En route vers Bordeaux

Prochaine étape d’importance : Bordeaux. Ville inconnue pour nous deux, que nous avons envie de découvrir depuis longtemps. Ce sera bientôt fait, mais en attendant, il nous reste encore du chemin à faire.

Après un second arrêt à la Rochelle pour dormir au retour de l’Île-de-Ré, nous reprenons la Vélodyssée et nous arrêtons à Rochefort pour deux nuits.

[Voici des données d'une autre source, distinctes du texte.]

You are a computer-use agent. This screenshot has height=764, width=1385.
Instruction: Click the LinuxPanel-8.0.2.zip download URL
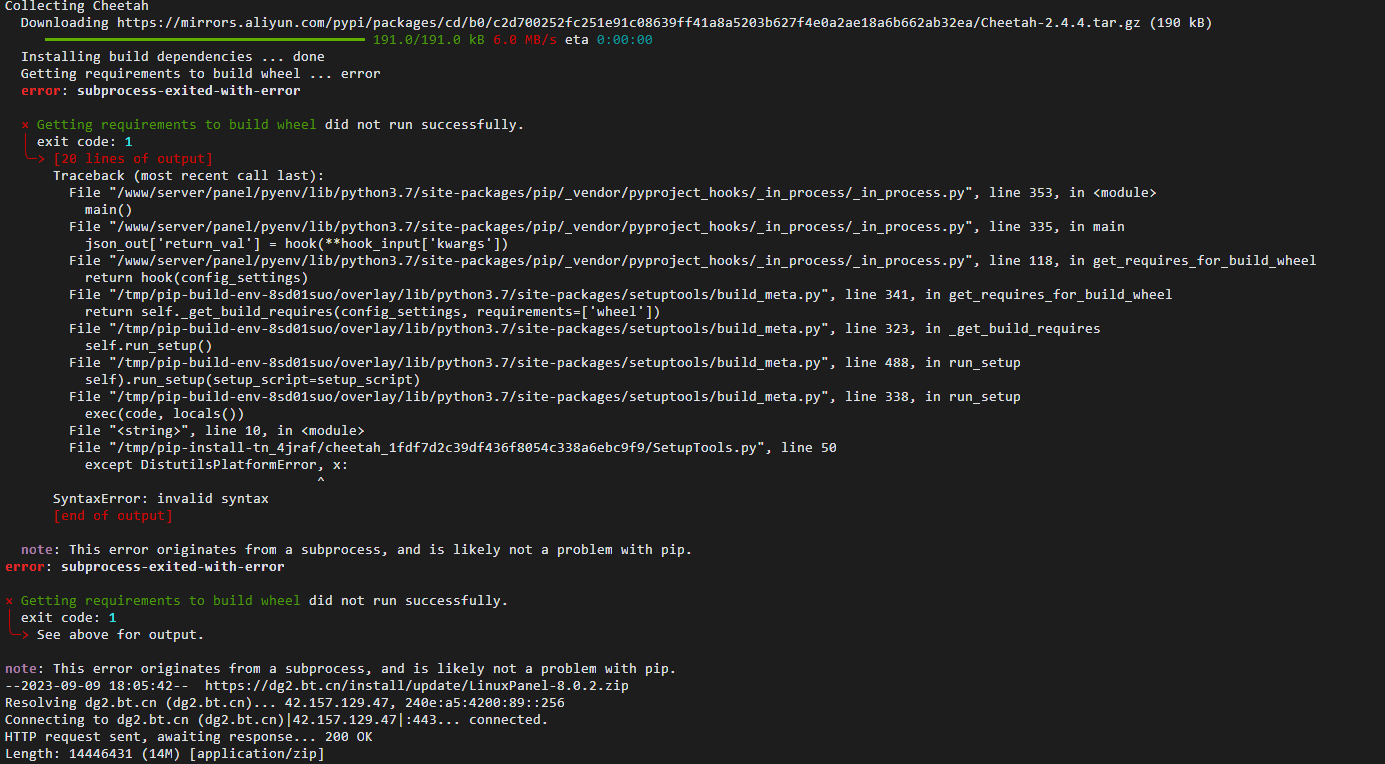417,686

Nous n’avons pas croisé les demoiselles, mais avons visité le très imposant musée de la Corderie Royale, long de 374 m. C’est l’un des principaux bâtiments de l’Arsenal maritime de Rochefort. On y a fabriqué les cordages destinés à la marine pendant près de 200 ans, jusqu’en 1867.

Après avoir pris le pont transbordeur, nous avons ensuite longé la côte jusqu’à Royan, où nous avons troqué l’océan pour l’estuaire de la Garonne, après un bref arrêt à Meschers pour visiter des habitats troglodytiques. Changement de décor, nous passons du grand bleu aux eaux troubles, et du plat aux vallons. On commence aussi à voir des vignes. Elles risquent de nous accompagner pendant un petit bout de temps.

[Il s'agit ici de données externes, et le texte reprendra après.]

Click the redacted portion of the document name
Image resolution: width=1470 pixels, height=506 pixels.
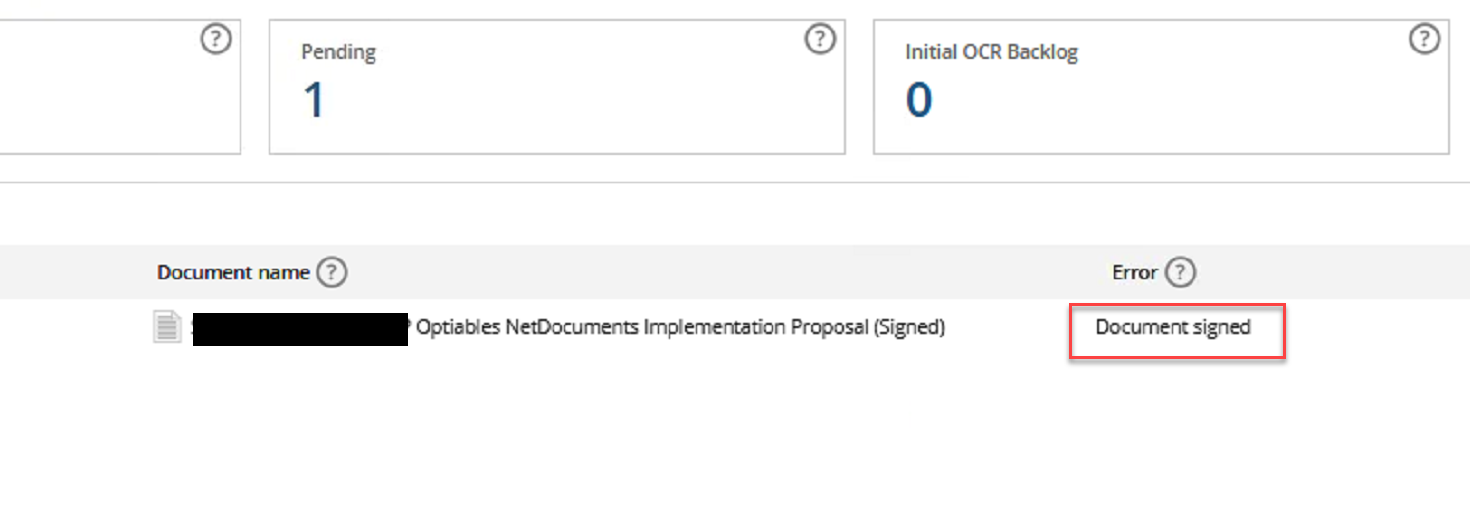[x=301, y=329]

D’ailleurs, nous faisons étape à Blaye, réputée pour son vin (à raison). Réputée aussi, et cela, nous l’ignorions, pour sa citadelle Vauban (aaaahhhhh, encore lui!!!!!), unique en son genre et inscrite au patrimoine mondial de l’UNESCO. C’est en effet la seule citadelle Vauban au monde permettant, grâce à la construction de deux autres forts aux alentours, de défendre l’estuaire sur toute sa largeur par des tirs croisés. Puisqu’elle est si spéciale, nous décidons, soyons fous, d’en faire la visite guidée par les souterrains. Nous y dormons, même, puisque le camping se trouve à l’intérieur. Nous n’aurons jamais passé autant de temps dans un édifice Vauban!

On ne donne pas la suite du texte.